A 26 ans, elle commence sa deuxième carrière la semaine prochaine à Cincinnati.

Septembre 2005, quelques minutes après son seul en tournoi du Grand Chelem, une radieuse Kim Clijsters lâche en conférence de presse :  » Je n’ai que 22 ans, mais mon corps, lui, a bien plus que cela…  »

Occupés à se réjouir de ce succès à l’US Open derrière lequel elle courait depuis bien longtemps, les journalistes ne relèveront pas cette déclaration. Or, très clairement, la Limbourgeoise annonçait au monde entier que sa carrière ne durerait pas très longtemps et qu’il était hors de question qu’elle se mette en danger. En 2006, alors qu’une nouvelle blessure au poignet la replonge dans les affres des doutes, elle avoue :  » Je n’ai pas envie de me trouver dans une chaise roulante à 35 ans. Je désire encore pouvoir faire du sport, un jour, avec mon mari et mes enfants. « 

Clijsters n’a pas été épargnée par les blessures. Lancée sur le circuit professionnel en 1997, c’est dès 2002 que les ennuis commencent par une inflammation à l’épaule qui l’éloigne des terrains pendant six semaines. Dix-huit mois plus tard, elle est victime d’une entorse à la cheville droite puis à la cheville gauche. Mais la blessure la plus sévère, une tendinite au poignet gauche, l’empêchera de prendre part à la plupart des tournois en 2004. Malgré cela, Kim parviendra à disputer une année 2005 exceptionnelle.
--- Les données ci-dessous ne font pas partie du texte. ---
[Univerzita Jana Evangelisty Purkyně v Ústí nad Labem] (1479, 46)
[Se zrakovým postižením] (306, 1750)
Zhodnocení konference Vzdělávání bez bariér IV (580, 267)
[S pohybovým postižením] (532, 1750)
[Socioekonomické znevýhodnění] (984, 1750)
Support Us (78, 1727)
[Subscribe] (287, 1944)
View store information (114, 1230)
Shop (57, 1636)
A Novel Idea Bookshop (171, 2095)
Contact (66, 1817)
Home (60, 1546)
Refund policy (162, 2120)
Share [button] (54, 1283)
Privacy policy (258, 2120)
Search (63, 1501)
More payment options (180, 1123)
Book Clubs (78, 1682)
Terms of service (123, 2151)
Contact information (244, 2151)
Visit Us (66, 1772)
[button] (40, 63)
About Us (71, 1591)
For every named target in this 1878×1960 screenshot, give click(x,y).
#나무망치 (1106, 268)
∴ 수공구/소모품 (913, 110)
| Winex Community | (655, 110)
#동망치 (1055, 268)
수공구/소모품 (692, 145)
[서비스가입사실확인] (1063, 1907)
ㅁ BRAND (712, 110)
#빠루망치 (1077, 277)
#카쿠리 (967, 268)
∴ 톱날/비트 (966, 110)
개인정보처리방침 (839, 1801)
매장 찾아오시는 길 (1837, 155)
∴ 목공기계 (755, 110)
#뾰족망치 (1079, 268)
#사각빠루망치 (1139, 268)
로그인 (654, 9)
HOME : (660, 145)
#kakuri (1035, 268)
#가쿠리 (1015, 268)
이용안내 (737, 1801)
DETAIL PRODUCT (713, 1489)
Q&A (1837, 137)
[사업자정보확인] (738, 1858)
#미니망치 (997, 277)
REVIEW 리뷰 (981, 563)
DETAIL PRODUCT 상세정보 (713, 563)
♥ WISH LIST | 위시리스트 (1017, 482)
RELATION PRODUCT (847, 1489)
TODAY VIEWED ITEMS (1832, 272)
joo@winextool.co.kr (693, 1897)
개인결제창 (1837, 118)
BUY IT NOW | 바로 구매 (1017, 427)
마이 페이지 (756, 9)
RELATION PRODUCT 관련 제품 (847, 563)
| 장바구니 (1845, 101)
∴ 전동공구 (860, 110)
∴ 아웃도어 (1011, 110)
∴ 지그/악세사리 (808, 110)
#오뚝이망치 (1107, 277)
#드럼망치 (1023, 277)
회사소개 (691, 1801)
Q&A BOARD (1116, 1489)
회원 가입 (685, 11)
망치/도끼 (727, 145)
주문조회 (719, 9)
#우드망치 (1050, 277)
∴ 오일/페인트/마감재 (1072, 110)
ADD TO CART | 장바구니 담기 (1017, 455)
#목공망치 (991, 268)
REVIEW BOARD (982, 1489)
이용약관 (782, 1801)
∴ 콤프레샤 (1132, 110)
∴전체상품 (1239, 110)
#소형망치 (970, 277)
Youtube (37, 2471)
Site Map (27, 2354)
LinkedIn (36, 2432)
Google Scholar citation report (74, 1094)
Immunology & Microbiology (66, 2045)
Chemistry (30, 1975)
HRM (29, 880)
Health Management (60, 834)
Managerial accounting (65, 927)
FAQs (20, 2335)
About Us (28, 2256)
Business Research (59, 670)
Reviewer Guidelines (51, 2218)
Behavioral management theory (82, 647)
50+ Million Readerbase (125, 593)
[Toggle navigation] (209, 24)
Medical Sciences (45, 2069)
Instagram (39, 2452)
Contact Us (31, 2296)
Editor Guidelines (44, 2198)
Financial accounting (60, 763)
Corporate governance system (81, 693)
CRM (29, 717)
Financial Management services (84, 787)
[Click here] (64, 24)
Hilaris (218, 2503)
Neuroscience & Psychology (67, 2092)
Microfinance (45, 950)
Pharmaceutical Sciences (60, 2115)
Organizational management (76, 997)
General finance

Comment expliquer un corps aussi fragile ? D’une part, comme la plupart de ses collègues, Kim a commencé le tennis très jeune. A 6 ans, elle frappe ses premières balles au club Tennisdel de Genk. Elle aurait certes préféré se lancer dans le foot, comme son papa Diable Rouge, mais ce dernier et sa maman, championne de Belgique de gym, préfèrent la guider vers un sport plus féminin et… moins dangereux. Cinq ans plus tard, la très volontaire Clijsters remporte le championnat de Belgique Minimes et, à 15 ans, elle devient la plus jeune championne de Belgique de l’histoire. Un record qu’elle bat 12 mois après une certaine Justine Henin avec laquelle on ne cessera de la comparer. C’est face à cette même Henin qu’en 2001, Clijsters s’imposera en demi-finale de Roland Garros avant de s’incliner de justesse en finale face à l’Américaine Jennifer Capriati.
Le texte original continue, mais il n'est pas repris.